=== Begin Enclosure ===
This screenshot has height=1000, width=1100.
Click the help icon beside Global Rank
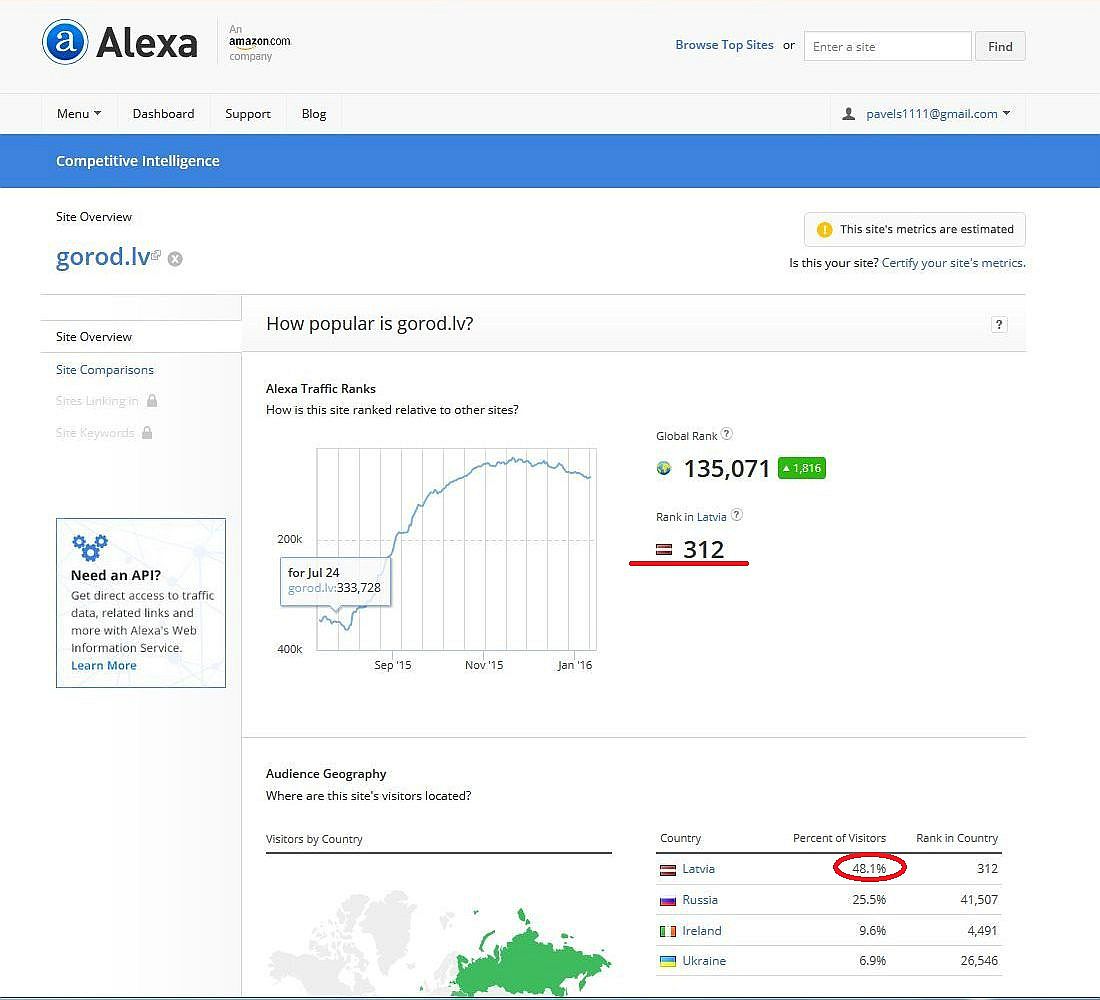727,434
=== End Enclosure ===
=== Begin Enclosure ===
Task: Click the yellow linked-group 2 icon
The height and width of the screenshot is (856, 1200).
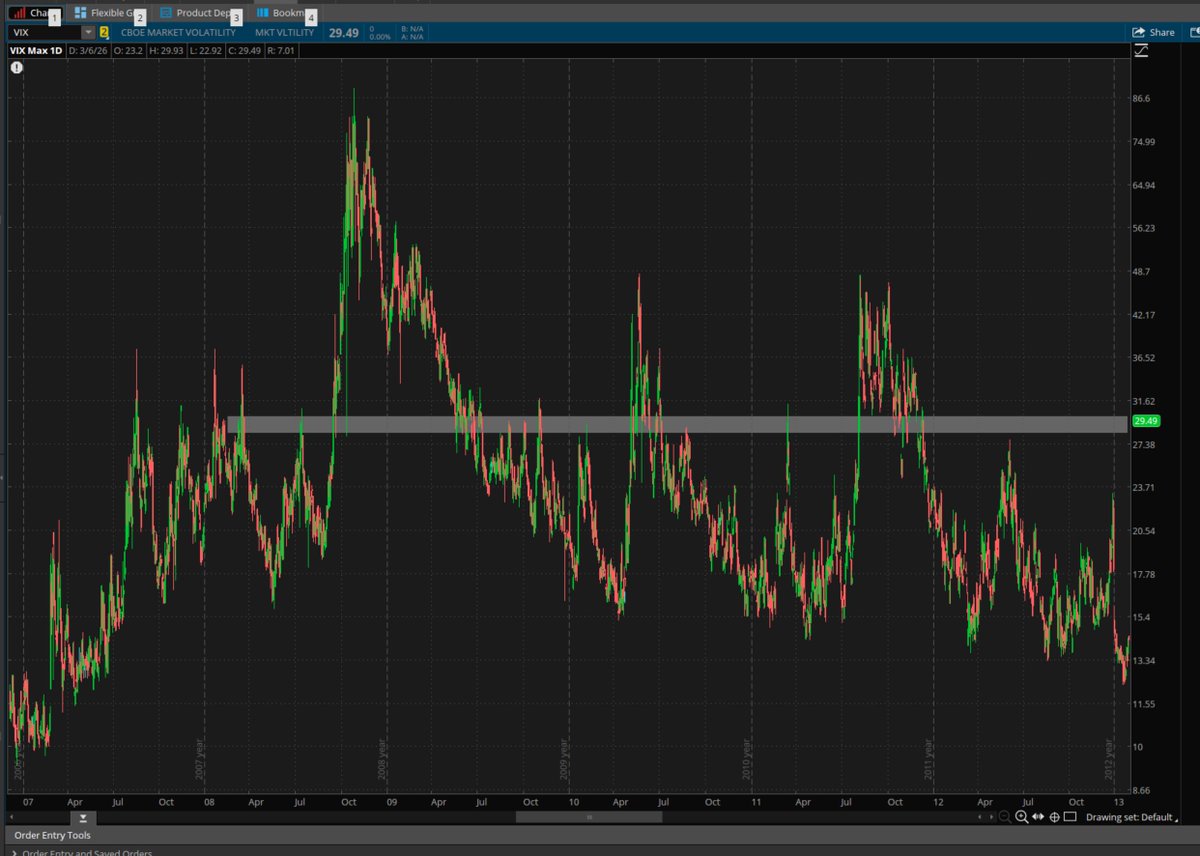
=== End Enclosure ===
=== Begin Enclosure ===
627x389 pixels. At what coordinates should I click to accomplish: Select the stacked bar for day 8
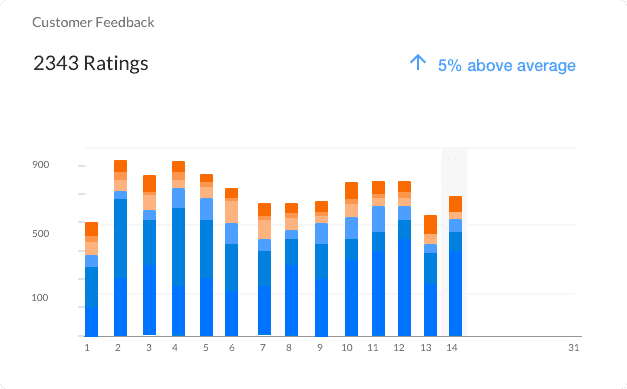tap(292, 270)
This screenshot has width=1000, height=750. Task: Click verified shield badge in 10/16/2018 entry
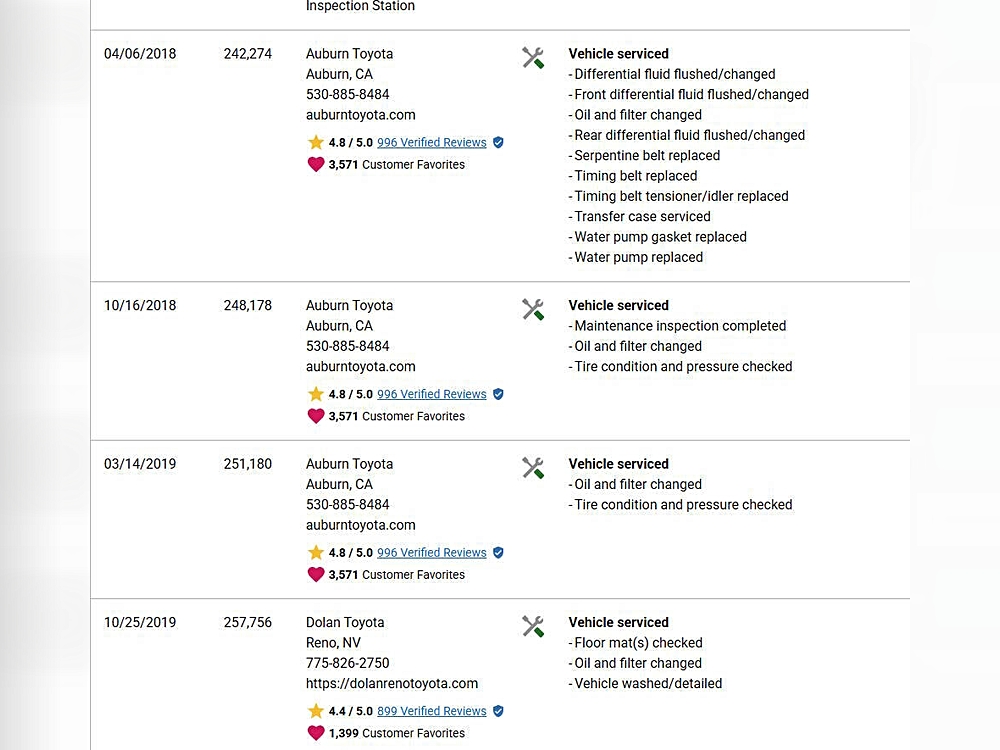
=== End Enclosure ===
→ Prompt
In the entries above, find each line with the word "width" and copy it.

→ Answer to this problem
This screenshot has height=1000, width=1100.
The height and width of the screenshot is (856, 1200).
This screenshot has width=1000, height=750. Task: Click verified shield badge in 10/16/2018 entry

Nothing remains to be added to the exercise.